La storia dei canederli, un piatto tipico del trentino

I canederli burro e salvia sono uno dei piatti della tradizione culinaria trentina che serviamo a Villa Giosi. Apprezzati soprattutto in autunno e in inverno, per la loro carica di energia, i canederli sono un ottimo piatto da gustare sia a pranzo che a cena.

Ma come nasce la ricetta dei canederli?

La leggenda dei canederli

La leggenda racconta che un giorno un gruppo di Lanzichenecchi giunse in un maso altoatesino. Il comandante, vedendo le sue truppe affamate, minacciò di incendiare il maso e la casa se gli abitanti del luogo non avessero provveduto a dare loro qualcosa da mangiare.

La contadina del maso, con le sue ragazze, si mise al lavoro. Radunò sul tavolo della cucina tutto quello che c’era da mangiare in casa: pane vecchio, cipolle, alcune uova, un po’ di speck, del burro e della farina.

E a quel punto, la contadina e le sue ragazze diedero sfogo alla loro fantasia.

Tagliarono il pane in piccoli pezzetti e vi aggiunsero un po’ di erbette dal giardino, tagliate sottili. Poi amalgamarono tutto in un’unica pasta, aggiunsero il sale, formarono delle palle e le buttarono nell’acqua bollente salata.

A quel punto, la contadina servì ai Lanzichenecchi affamati le scodelle piene di queste palle. Il piatto fu davvero appetitoso e apprezzato dai soldati. Ne mangiarono così tante e ne furono così sazi che dopo cena caddero in un sonno profondo.

Una delle tante varianti di canederli, con burro e salvia

“Queste palle di cannone stenderebbero anche l’uomo più arrabbiato” disse il comandante meravigliato, offrendo alla contadina un paio di monete d’oro come ricompensa, prima di congedarsi con le sue truppe.

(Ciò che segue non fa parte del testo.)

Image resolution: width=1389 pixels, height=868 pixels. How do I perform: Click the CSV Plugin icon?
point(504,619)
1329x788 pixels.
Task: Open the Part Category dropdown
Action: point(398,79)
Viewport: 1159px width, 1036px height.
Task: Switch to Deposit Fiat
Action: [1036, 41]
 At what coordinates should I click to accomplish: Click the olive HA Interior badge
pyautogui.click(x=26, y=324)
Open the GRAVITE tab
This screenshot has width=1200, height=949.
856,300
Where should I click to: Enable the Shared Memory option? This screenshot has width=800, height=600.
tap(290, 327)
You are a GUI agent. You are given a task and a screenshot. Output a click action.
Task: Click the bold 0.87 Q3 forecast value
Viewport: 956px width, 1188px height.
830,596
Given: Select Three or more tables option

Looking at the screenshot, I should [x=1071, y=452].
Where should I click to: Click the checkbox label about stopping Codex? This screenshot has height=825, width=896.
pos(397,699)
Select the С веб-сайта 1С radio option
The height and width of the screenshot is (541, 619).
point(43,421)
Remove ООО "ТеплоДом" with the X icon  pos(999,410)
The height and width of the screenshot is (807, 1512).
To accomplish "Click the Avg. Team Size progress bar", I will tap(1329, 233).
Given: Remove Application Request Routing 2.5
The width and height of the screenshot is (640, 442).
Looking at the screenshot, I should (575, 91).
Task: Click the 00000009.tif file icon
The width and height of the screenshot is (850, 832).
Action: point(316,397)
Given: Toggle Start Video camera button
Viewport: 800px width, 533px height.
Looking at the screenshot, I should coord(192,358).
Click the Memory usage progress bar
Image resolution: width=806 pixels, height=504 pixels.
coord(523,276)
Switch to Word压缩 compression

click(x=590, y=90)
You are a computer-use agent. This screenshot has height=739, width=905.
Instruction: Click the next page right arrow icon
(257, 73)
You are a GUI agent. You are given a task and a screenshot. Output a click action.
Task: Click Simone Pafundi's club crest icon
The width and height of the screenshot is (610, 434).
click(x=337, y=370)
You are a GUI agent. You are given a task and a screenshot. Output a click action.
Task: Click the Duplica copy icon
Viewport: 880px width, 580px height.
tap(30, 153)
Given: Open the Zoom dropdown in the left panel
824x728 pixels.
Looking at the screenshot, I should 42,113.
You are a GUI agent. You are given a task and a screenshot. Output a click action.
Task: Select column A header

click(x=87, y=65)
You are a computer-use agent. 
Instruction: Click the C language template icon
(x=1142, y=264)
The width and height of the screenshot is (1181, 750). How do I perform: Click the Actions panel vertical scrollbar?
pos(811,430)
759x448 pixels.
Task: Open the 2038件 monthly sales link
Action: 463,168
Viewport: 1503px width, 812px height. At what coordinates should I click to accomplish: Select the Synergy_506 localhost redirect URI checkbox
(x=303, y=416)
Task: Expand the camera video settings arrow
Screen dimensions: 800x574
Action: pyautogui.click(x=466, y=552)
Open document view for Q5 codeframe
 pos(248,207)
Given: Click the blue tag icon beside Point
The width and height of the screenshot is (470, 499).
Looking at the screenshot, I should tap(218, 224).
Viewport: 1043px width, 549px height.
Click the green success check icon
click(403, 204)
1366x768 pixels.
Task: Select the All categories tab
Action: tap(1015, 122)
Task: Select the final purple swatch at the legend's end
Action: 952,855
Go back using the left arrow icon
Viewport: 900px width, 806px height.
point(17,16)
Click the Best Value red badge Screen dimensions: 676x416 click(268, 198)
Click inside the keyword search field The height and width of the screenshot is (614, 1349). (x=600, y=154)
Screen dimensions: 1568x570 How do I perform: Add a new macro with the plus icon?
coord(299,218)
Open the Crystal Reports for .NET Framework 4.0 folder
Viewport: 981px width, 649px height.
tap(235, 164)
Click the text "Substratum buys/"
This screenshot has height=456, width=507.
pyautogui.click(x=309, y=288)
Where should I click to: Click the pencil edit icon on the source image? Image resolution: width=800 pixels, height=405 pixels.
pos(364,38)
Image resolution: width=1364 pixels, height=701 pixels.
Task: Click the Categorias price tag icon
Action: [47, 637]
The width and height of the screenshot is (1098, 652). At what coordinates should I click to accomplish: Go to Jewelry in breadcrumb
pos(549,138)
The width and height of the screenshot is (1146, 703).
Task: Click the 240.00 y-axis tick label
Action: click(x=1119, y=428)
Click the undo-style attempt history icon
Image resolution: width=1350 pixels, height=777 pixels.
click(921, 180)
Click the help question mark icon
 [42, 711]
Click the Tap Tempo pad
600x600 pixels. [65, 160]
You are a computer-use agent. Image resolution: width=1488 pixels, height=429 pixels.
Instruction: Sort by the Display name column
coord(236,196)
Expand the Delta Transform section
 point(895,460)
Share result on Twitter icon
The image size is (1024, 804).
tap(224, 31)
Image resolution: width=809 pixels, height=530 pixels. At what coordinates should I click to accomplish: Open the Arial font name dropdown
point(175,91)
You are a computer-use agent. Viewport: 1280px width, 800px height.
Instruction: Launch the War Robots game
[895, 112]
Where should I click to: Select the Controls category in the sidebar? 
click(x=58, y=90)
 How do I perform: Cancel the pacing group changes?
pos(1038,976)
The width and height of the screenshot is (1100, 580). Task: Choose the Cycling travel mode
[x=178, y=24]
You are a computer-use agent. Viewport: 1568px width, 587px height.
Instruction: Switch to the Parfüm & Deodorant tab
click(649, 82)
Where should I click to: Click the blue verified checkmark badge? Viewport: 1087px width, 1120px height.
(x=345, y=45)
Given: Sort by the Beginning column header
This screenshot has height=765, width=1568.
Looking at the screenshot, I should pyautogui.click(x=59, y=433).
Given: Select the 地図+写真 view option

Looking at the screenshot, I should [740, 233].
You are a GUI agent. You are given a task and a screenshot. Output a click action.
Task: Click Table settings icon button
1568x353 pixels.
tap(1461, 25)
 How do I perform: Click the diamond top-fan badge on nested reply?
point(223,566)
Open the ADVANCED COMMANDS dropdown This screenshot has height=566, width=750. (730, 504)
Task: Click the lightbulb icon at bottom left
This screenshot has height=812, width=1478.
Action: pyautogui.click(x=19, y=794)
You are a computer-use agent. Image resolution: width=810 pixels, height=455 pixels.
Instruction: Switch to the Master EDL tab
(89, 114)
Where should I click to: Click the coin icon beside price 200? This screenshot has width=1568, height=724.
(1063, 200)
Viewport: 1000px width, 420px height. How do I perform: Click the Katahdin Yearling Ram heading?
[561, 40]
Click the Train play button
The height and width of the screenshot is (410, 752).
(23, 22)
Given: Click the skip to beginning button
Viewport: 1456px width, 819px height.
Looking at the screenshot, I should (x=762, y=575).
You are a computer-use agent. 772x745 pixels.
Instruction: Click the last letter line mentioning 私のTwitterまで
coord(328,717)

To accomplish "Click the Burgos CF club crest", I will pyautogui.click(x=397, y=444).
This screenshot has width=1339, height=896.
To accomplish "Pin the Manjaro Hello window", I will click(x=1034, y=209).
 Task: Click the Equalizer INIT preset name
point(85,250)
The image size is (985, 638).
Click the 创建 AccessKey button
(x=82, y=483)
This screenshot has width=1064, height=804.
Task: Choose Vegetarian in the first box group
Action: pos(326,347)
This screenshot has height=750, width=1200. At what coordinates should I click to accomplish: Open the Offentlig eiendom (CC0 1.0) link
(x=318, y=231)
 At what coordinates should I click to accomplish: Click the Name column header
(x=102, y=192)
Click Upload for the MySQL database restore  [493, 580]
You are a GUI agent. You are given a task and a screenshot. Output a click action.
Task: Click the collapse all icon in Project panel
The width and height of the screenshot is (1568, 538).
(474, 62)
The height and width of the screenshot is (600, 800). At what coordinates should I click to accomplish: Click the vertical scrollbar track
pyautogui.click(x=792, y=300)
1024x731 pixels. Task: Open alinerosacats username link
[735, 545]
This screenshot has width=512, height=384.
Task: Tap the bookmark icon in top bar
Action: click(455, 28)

Erano appena nati i canederli.

Il nome canederli nasce dalla trasposizione del termine tedesco knödel, da “knot”, che sta per “grumo” o “grosso gnocco”.

I canederli raffigurati… negli affreschi!

Un’altra curiosità legata al piatto dei canederli è legato all’arte. Questo piatto è rappresentato in un dipinto che fa parte di un ciclo di affreschi all’interno della cappella del castello di Hocheppan, vicino a Bolzano. Il dipinto risale all’anno 1180.

Un particolare di questi affreschi mostra la vergine partoriente. La balia è in cucina e controlla la pentola nella quale cuociono cinque canederli. Altro particolare, con la mano destra ne infilza uno con la forchetta e fa il gesto di assaggiarlo. Ecco dunque che qui, nel castello di Hocheppan, ci imbattiamo nella prima e più antica rappresentazione dei canederli.

Oggi i canederli esistono in diverse versioni. A Villa Giosi potete assaggiare la ricetta più tradizionale, i canederli di speck al burro e salvia. Che dire? Non vi resta che provarli! Buon appetito.